Times That Try Men's Souls
In August, George Washington's army suffers a severe defeat in the Battle of Long Island, and is nearly forced to surrender. The Americans escape at night, and live to fight another day. New York City is evacuated, and the Americans win the Battle of Manhattan in September. October of 1776 brings about a crushing defeat for the newly founded American Navy in the seven-hour Battle of Valcour Bay. More bad news for Washington's boys as they suffer heavy losses at the Battle of White Plains.
Things aren't looking good for the Americans. The British forces continue to beat back Washington's troops. Writes Thomas Paine:
These are the times that try men's
souls: The summer soldier and the sunshine patriot will, in this crisis, shrink from the service of his country: but he that stands it
NOW deserves the love and thanks of man and woman. Tyranny, like Hell, is not easily conquered. Yet we have this
consolation with us, that the harder the conflict, the more glorious the triumph.
Washington and his troops recross the Delaware River on Christmas of 1776, and take Trenton, New Jersey after surprising a force of British-Hessians. Washington then defeats British troops at Princeton.
In April, Benedict Arnold is victorious at Ridgefield, Connecticut.

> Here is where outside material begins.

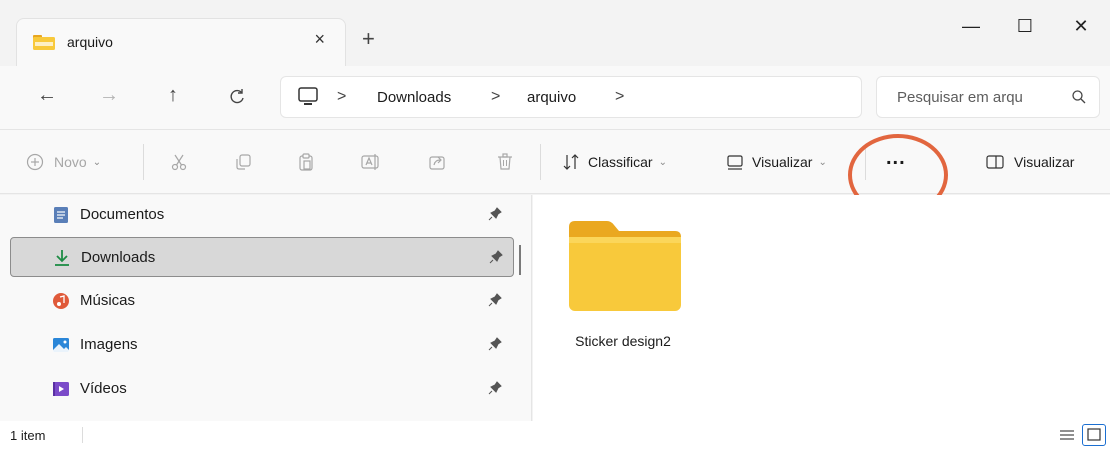  Describe the element at coordinates (971, 31) in the screenshot. I see `minimize-button: —` at that location.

On July 6, 1777, Fort Ticonderoga is taken by the British, stunning the colonists. A Vermont militia wins the Battle of Bennington in August, but in September, General Washington and his army are driven back in the Battle of Brandywine Creek.
The first major American victory of the war occurs on October 7, 1777 at the Battle of Saratoga. Ten days later, the British army headed by General Burgoyne surrenders to the Americans and are sent home.

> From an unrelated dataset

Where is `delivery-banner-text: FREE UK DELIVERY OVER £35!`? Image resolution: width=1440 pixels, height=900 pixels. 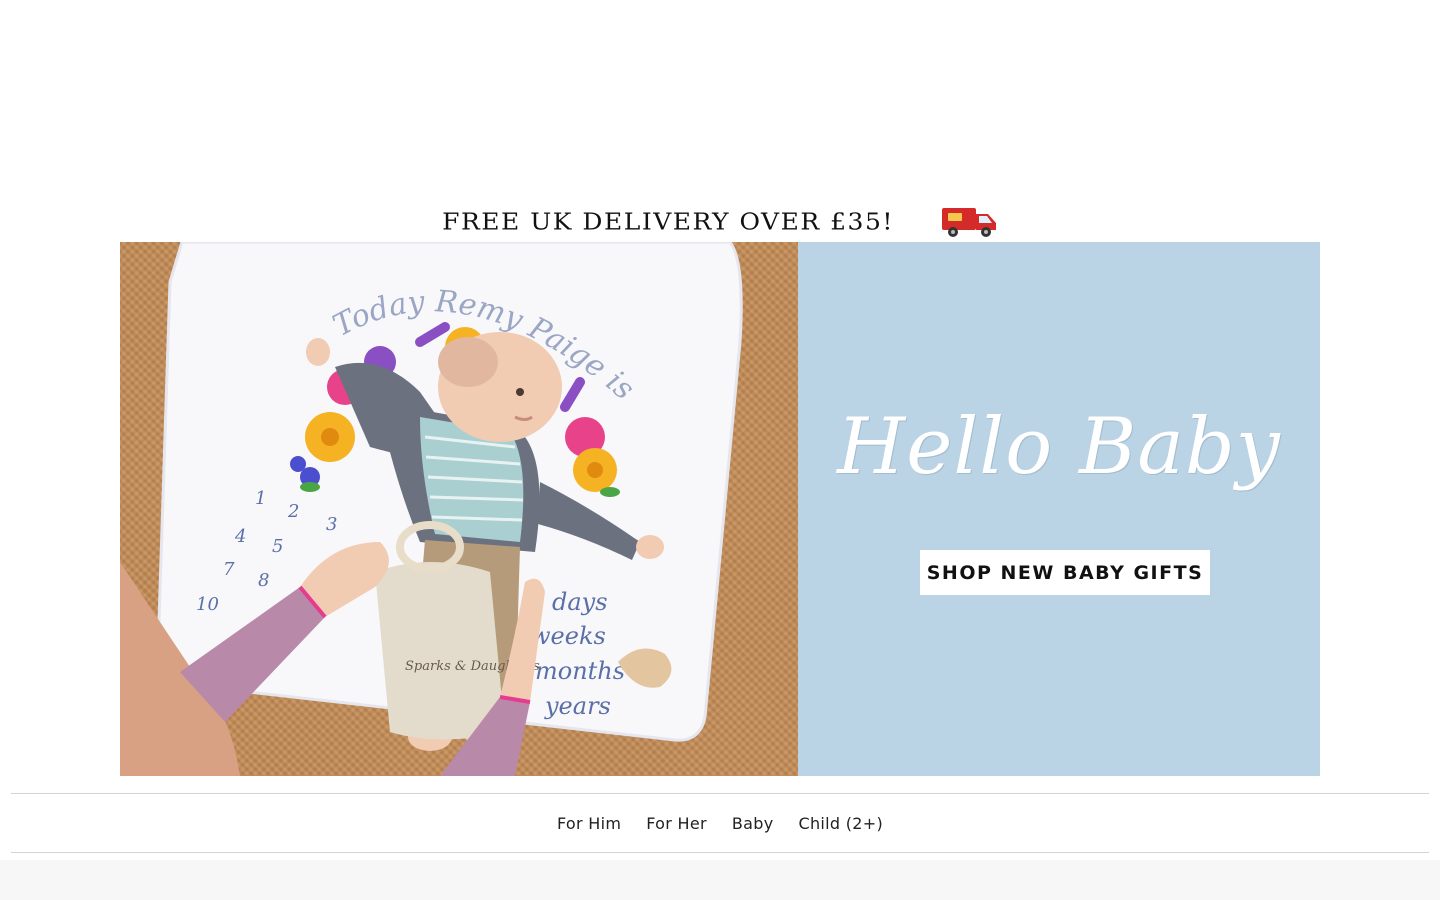 delivery-banner-text: FREE UK DELIVERY OVER £35! is located at coordinates (668, 221).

General Washington spends the winter at Valley Forge. At this point in the war, European nations enter the fray. France declares its support for American independence (formerly, only providing financial assistance), Spain sides with France.
The next major battle of the Revolutionary War occurs in June at the Battle of Monmouth. American and British troops fought to a standoff. In the fall, the Americans suffer another defeat as they attempt to 'liberate' Savannah, Georgia from the British. There's another hard winter for the Americans.
In May of 1780, the British capture Charleston. At this point, Washington is facing mutiny. The American victory in the Battle of Springfield is followed by a string of defeats -- Americans in South Carolina are defeated by troops under General Cornwallis (900 killed, 1000 captures). A defeat two days later at Fishing Creek, South Carolina allows Cornwallis to begin an invasion (abandoned later that year) of North Carolina.
Benedict Arnold's true colors are revealed on September 23, 1780. He had been collaborating with the British for the past year and a half. He becomes a brigadier general in the British army. Bastard.
Reversal of Fortune
Another cold winter for George Washington, two mutinies among American troops in January of 1781. In the south however, Americans are victorious at Cowpens, South Carolina. Cornwallis's troops set up shop in Yorktown, Virginia, and the American forces and French navy join forces. A French naval victory in September grant the French control of the Chesapeake and cut off a possible British retreat via water. On September 28, Washington's troops begin a seige of Yorktown. Cornwallis surrenders on October 19, 1781, ending any hopes for a British victory in America.
Peace talks began in April of 1782 in Paris. In November, the Americans and the British sign a preliminary peace treaty, one of the conditions being a recognition of American independence (the condition that stymied peace talks in 1778). Peace treaties between England and the European powers who had supported the colonists were signed as well.
The Treaty of Paris was signed September 3, 1783, and is ratified January 14, 1784. This event marked the official end to the Revolutionary War.
I will admit freely that this node is written from the viewpoint of a girl who grew up with a history-obsessed father living in America and learning out of patriotic textbooks.
As always, any corrections/additions/suggestions/comments are welcome. So are alternate opinions and perspectives.